Они тоже завязали отжиматься — да и все завязали. Ибо внимали.

— Олег Саныч, — с удовольствием подтвердил Михалыч. — «Ак барс», оказывается, на базу приехал — и из автобуса в баньку. Ну и мне в глаз.

— Ну и вы ему?.. — обмирая, спросил Булатик, а остальные слушали, раскрыв рот.

— Ну и я ему, ну что я ему. У нас вообще-то игра сегодня, с саловатыми, а я ключевого игрока выбивать буду, что ли? Сказал ему пару ласковых и за льдом поплыл.

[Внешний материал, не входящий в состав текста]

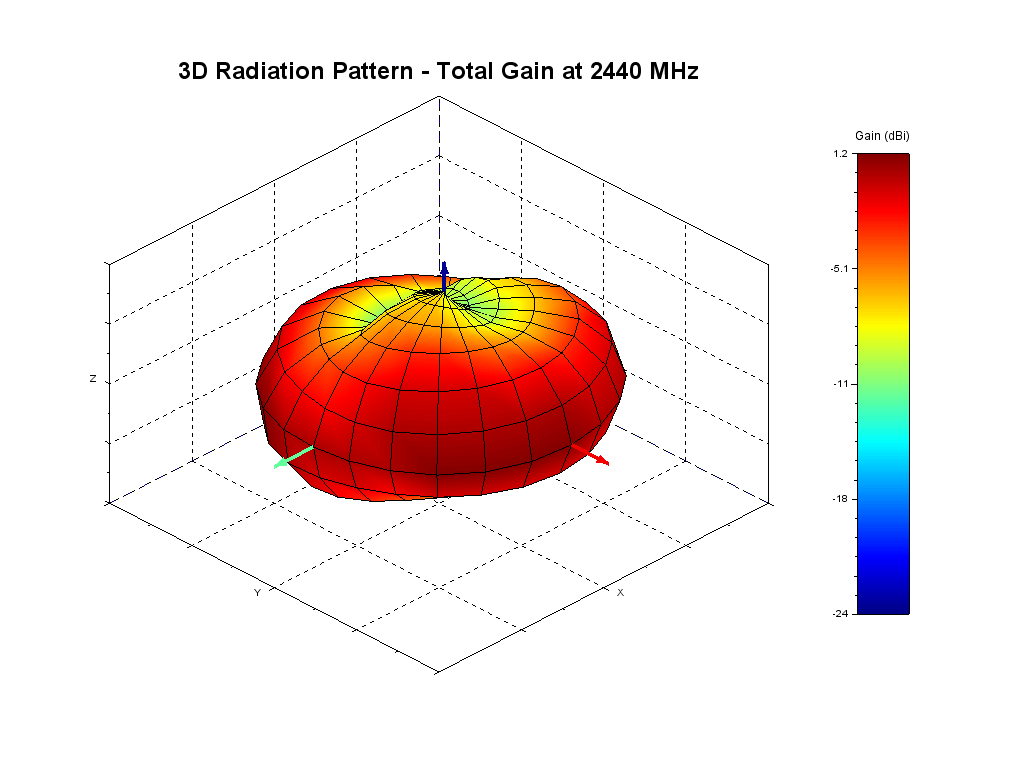Click the -24 minimum tick on colorbar

(841, 613)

Хм, подумал я, а Биг Айдар хмуро спросил:

— Ну он хоть извинился?

— Ха. Два часа вокруг прыгал: извинялся, за льдом бегал, вискарь совал. Прости, говорит, нам сказали, что в бассейне никого, говорит, и все такое. Проходку на игру обещал — а после, говорит, ты мне можешь врезать. Если проиграем, я даже не обижусь, говорит.

— Ну, тогда ладно, — сказал потеплевшим тоном Айдар, который любил справедливость.

— А врежете? — поинтересовался Илюха, который любил, чтобы мясо и кишки.

— Правый кросс, а?

Правый кросс у Михалыча был коронкой, он им грушу однажды с веревки сорвал — говорит, что нечаянно. Смутился тогда страшно, старательно повесил все обратно, а нам велел никому не рассказывать. Мы послушались, ага. Два раза.